#### Task prompt:
Copy out all of the following lines with no changes.

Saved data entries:
-- BEGIN --

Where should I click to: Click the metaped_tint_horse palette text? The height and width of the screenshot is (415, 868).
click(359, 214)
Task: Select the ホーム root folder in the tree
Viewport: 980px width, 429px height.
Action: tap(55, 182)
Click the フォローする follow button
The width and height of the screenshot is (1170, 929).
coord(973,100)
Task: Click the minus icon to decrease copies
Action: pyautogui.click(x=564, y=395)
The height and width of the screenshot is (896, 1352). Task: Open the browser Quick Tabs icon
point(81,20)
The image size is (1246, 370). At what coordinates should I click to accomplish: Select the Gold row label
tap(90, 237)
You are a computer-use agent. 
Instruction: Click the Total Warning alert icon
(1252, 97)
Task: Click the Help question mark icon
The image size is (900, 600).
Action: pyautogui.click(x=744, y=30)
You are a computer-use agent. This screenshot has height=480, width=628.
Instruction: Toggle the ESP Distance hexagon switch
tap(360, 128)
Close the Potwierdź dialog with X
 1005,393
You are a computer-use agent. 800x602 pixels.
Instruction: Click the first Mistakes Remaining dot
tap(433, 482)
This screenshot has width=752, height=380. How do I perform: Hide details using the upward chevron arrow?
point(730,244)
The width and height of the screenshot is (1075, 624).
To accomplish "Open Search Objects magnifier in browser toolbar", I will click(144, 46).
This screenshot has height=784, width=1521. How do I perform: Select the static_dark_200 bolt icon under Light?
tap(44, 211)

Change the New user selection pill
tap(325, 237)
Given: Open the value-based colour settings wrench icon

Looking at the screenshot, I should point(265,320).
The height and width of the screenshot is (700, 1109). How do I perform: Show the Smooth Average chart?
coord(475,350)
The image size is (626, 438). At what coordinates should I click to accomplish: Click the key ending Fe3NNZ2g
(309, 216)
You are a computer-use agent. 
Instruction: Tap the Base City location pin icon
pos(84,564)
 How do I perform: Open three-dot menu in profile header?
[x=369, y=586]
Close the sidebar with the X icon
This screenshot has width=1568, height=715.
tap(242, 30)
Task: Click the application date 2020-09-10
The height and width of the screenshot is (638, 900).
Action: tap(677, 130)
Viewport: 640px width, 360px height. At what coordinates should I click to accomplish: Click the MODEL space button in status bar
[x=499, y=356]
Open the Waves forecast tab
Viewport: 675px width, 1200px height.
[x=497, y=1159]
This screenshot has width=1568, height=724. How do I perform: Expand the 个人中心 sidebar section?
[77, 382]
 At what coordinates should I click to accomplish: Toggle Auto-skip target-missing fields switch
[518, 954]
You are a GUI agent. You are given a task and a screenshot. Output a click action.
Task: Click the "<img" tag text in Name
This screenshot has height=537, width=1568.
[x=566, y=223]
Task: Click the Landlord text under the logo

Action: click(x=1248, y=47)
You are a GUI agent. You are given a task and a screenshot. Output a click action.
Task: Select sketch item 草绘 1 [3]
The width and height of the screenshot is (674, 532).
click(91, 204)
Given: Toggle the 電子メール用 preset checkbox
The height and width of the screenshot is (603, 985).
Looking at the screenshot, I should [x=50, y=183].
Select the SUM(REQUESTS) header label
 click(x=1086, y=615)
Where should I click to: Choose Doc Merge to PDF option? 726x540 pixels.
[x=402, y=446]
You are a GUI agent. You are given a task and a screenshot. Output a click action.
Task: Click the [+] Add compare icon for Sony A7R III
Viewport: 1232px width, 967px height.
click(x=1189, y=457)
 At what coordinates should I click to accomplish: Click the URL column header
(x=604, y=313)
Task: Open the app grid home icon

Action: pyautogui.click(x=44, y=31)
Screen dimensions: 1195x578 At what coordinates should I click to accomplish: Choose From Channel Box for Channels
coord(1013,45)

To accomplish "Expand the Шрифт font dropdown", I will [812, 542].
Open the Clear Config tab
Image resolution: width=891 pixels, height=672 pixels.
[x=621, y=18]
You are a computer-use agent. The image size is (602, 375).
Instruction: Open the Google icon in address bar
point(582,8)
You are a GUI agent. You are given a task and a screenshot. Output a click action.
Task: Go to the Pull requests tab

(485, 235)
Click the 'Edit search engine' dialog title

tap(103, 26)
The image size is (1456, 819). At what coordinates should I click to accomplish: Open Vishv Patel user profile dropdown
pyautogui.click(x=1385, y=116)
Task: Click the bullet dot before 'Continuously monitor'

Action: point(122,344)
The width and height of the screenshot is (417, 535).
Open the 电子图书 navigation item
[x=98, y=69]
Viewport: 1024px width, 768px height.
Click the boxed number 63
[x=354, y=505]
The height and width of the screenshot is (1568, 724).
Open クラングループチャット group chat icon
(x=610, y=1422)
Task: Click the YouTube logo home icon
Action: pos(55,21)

-- END --

#### Expected answer:
Where should I click to: Click the metaped_tint_horse palette text? The height and width of the screenshot is (415, 868).
click(359, 214)
Task: Select the ホーム root folder in the tree
Viewport: 980px width, 429px height.
Action: tap(55, 182)
Click the フォローする follow button
The width and height of the screenshot is (1170, 929).
coord(973,100)
Task: Click the minus icon to decrease copies
Action: pyautogui.click(x=564, y=395)
The height and width of the screenshot is (896, 1352). Task: Open the browser Quick Tabs icon
point(81,20)
The image size is (1246, 370). At what coordinates should I click to accomplish: Select the Gold row label
tap(90, 237)
You are a computer-use agent. 
Instruction: Click the Total Warning alert icon
(1252, 97)
Task: Click the Help question mark icon
The image size is (900, 600).
Action: pyautogui.click(x=744, y=30)
You are a computer-use agent. This screenshot has height=480, width=628.
Instruction: Toggle the ESP Distance hexagon switch
tap(360, 128)
Close the Potwierdź dialog with X
 1005,393
You are a computer-use agent. 800x602 pixels.
Instruction: Click the first Mistakes Remaining dot
tap(433, 482)
This screenshot has width=752, height=380. How do I perform: Hide details using the upward chevron arrow?
point(730,244)
The width and height of the screenshot is (1075, 624).
To accomplish "Open Search Objects magnifier in browser toolbar", I will click(144, 46).
This screenshot has height=784, width=1521. How do I perform: Select the static_dark_200 bolt icon under Light?
tap(44, 211)

Change the New user selection pill
tap(325, 237)
Given: Open the value-based colour settings wrench icon

Looking at the screenshot, I should point(265,320).
The height and width of the screenshot is (700, 1109). How do I perform: Show the Smooth Average chart?
coord(475,350)
The image size is (626, 438). At what coordinates should I click to accomplish: Click the key ending Fe3NNZ2g
(309, 216)
You are a computer-use agent. 
Instruction: Tap the Base City location pin icon
pos(84,564)
 How do I perform: Open three-dot menu in profile header?
[x=369, y=586]
Close the sidebar with the X icon
This screenshot has width=1568, height=715.
tap(242, 30)
Task: Click the application date 2020-09-10
The height and width of the screenshot is (638, 900).
Action: tap(677, 130)
Viewport: 640px width, 360px height. At what coordinates should I click to accomplish: Click the MODEL space button in status bar
[x=499, y=356]
Open the Waves forecast tab
Viewport: 675px width, 1200px height.
[x=497, y=1159]
This screenshot has width=1568, height=724. How do I perform: Expand the 个人中心 sidebar section?
[77, 382]
 At what coordinates should I click to accomplish: Toggle Auto-skip target-missing fields switch
[518, 954]
You are a GUI agent. You are given a task and a screenshot. Output a click action.
Task: Click the "<img" tag text in Name
This screenshot has height=537, width=1568.
[x=566, y=223]
Task: Click the Landlord text under the logo

Action: click(x=1248, y=47)
You are a GUI agent. You are given a task and a screenshot. Output a click action.
Task: Select sketch item 草绘 1 [3]
The width and height of the screenshot is (674, 532).
click(91, 204)
Given: Toggle the 電子メール用 preset checkbox
The height and width of the screenshot is (603, 985).
Looking at the screenshot, I should [x=50, y=183].
Select the SUM(REQUESTS) header label
 click(x=1086, y=615)
Where should I click to: Choose Doc Merge to PDF option? 726x540 pixels.
[x=402, y=446]
You are a GUI agent. You are given a task and a screenshot. Output a click action.
Task: Click the [+] Add compare icon for Sony A7R III
Viewport: 1232px width, 967px height.
click(x=1189, y=457)
 At what coordinates should I click to accomplish: Click the URL column header
(x=604, y=313)
Task: Open the app grid home icon

Action: pyautogui.click(x=44, y=31)
Screen dimensions: 1195x578 At what coordinates should I click to accomplish: Choose From Channel Box for Channels
coord(1013,45)

To accomplish "Expand the Шрифт font dropdown", I will [812, 542].
Open the Clear Config tab
Image resolution: width=891 pixels, height=672 pixels.
[x=621, y=18]
You are a computer-use agent. The image size is (602, 375).
Instruction: Open the Google icon in address bar
point(582,8)
You are a GUI agent. You are given a task and a screenshot. Output a click action.
Task: Go to the Pull requests tab

(485, 235)
Click the 'Edit search engine' dialog title

tap(103, 26)
The image size is (1456, 819). At what coordinates should I click to accomplish: Open Vishv Patel user profile dropdown
pyautogui.click(x=1385, y=116)
Task: Click the bullet dot before 'Continuously monitor'

Action: point(122,344)
The width and height of the screenshot is (417, 535).
Open the 电子图书 navigation item
[x=98, y=69]
Viewport: 1024px width, 768px height.
Click the boxed number 63
[x=354, y=505]
The height and width of the screenshot is (1568, 724).
Open クラングループチャット group chat icon
(x=610, y=1422)
Task: Click the YouTube logo home icon
Action: pos(55,21)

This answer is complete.